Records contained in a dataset
----
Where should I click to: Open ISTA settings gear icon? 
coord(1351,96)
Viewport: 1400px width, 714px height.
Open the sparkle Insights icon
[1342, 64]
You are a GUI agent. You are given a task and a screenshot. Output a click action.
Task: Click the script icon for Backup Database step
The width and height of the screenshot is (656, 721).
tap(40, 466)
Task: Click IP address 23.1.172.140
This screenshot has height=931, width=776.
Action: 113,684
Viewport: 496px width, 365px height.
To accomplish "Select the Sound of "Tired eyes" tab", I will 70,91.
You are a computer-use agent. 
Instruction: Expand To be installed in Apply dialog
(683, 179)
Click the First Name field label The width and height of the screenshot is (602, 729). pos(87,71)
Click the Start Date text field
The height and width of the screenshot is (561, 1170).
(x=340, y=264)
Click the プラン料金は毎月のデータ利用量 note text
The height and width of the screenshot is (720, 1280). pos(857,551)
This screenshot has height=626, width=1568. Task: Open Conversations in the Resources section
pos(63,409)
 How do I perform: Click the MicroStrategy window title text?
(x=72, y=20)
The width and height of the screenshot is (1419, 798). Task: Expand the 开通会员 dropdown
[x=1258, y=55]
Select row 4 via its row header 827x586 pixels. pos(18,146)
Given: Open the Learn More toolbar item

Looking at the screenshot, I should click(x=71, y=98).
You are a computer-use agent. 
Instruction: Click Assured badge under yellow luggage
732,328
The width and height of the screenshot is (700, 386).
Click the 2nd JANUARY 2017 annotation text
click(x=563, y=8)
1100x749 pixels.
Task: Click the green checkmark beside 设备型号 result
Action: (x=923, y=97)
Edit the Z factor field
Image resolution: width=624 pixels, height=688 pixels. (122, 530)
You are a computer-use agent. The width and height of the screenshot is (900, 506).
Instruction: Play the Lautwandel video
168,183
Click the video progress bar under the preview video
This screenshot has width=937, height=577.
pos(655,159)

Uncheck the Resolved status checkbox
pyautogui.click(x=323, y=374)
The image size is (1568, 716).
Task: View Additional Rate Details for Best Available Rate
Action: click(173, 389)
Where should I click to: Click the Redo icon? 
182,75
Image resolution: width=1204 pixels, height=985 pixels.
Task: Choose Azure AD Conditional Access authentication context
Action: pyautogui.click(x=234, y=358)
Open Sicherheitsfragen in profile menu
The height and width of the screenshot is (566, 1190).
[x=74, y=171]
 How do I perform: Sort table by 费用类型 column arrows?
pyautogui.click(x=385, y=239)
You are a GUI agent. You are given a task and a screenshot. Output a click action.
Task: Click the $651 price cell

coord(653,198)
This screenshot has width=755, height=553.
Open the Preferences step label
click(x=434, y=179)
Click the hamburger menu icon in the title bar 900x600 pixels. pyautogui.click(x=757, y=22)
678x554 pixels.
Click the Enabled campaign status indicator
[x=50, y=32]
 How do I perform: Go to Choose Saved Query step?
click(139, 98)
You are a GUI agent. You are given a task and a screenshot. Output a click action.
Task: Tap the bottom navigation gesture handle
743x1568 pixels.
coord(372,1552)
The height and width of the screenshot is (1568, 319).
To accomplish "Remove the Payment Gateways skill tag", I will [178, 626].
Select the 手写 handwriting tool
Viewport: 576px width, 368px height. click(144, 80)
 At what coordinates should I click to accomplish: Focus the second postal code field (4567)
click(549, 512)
----
▶ [Directions]: Would you please transcribe all of the entries above exactly?

▶ [Task answer]:
Where should I click to: Open ISTA settings gear icon? 
coord(1351,96)
Viewport: 1400px width, 714px height.
Open the sparkle Insights icon
[1342, 64]
You are a GUI agent. You are given a task and a screenshot. Output a click action.
Task: Click the script icon for Backup Database step
The width and height of the screenshot is (656, 721).
tap(40, 466)
Task: Click IP address 23.1.172.140
This screenshot has height=931, width=776.
Action: 113,684
Viewport: 496px width, 365px height.
To accomplish "Select the Sound of "Tired eyes" tab", I will 70,91.
You are a computer-use agent. 
Instruction: Expand To be installed in Apply dialog
(683, 179)
Click the First Name field label The width and height of the screenshot is (602, 729). pos(87,71)
Click the Start Date text field
The height and width of the screenshot is (561, 1170).
(x=340, y=264)
Click the プラン料金は毎月のデータ利用量 note text
The height and width of the screenshot is (720, 1280). pos(857,551)
This screenshot has height=626, width=1568. Task: Open Conversations in the Resources section
pos(63,409)
 How do I perform: Click the MicroStrategy window title text?
(x=72, y=20)
The width and height of the screenshot is (1419, 798). Task: Expand the 开通会员 dropdown
[x=1258, y=55]
Select row 4 via its row header 827x586 pixels. pos(18,146)
Given: Open the Learn More toolbar item

Looking at the screenshot, I should click(x=71, y=98).
You are a computer-use agent. 
Instruction: Click Assured badge under yellow luggage
732,328
The width and height of the screenshot is (700, 386).
Click the 2nd JANUARY 2017 annotation text
click(x=563, y=8)
1100x749 pixels.
Task: Click the green checkmark beside 设备型号 result
Action: (x=923, y=97)
Edit the Z factor field
Image resolution: width=624 pixels, height=688 pixels. (122, 530)
You are a computer-use agent. The width and height of the screenshot is (900, 506).
Instruction: Play the Lautwandel video
168,183
Click the video progress bar under the preview video
This screenshot has width=937, height=577.
pos(655,159)

Uncheck the Resolved status checkbox
pyautogui.click(x=323, y=374)
The image size is (1568, 716).
Task: View Additional Rate Details for Best Available Rate
Action: click(173, 389)
Where should I click to: Click the Redo icon? 
182,75
Image resolution: width=1204 pixels, height=985 pixels.
Task: Choose Azure AD Conditional Access authentication context
Action: pyautogui.click(x=234, y=358)
Open Sicherheitsfragen in profile menu
The height and width of the screenshot is (566, 1190).
[x=74, y=171]
 How do I perform: Sort table by 费用类型 column arrows?
pyautogui.click(x=385, y=239)
You are a GUI agent. You are given a task and a screenshot. Output a click action.
Task: Click the $651 price cell

coord(653,198)
This screenshot has width=755, height=553.
Open the Preferences step label
click(x=434, y=179)
Click the hamburger menu icon in the title bar 900x600 pixels. pyautogui.click(x=757, y=22)
678x554 pixels.
Click the Enabled campaign status indicator
[x=50, y=32]
 How do I perform: Go to Choose Saved Query step?
click(139, 98)
You are a GUI agent. You are given a task and a screenshot. Output a click action.
Task: Tap the bottom navigation gesture handle
743x1568 pixels.
coord(372,1552)
The height and width of the screenshot is (1568, 319).
To accomplish "Remove the Payment Gateways skill tag", I will [178, 626].
Select the 手写 handwriting tool
Viewport: 576px width, 368px height. click(144, 80)
 At what coordinates should I click to accomplish: Focus the second postal code field (4567)
click(549, 512)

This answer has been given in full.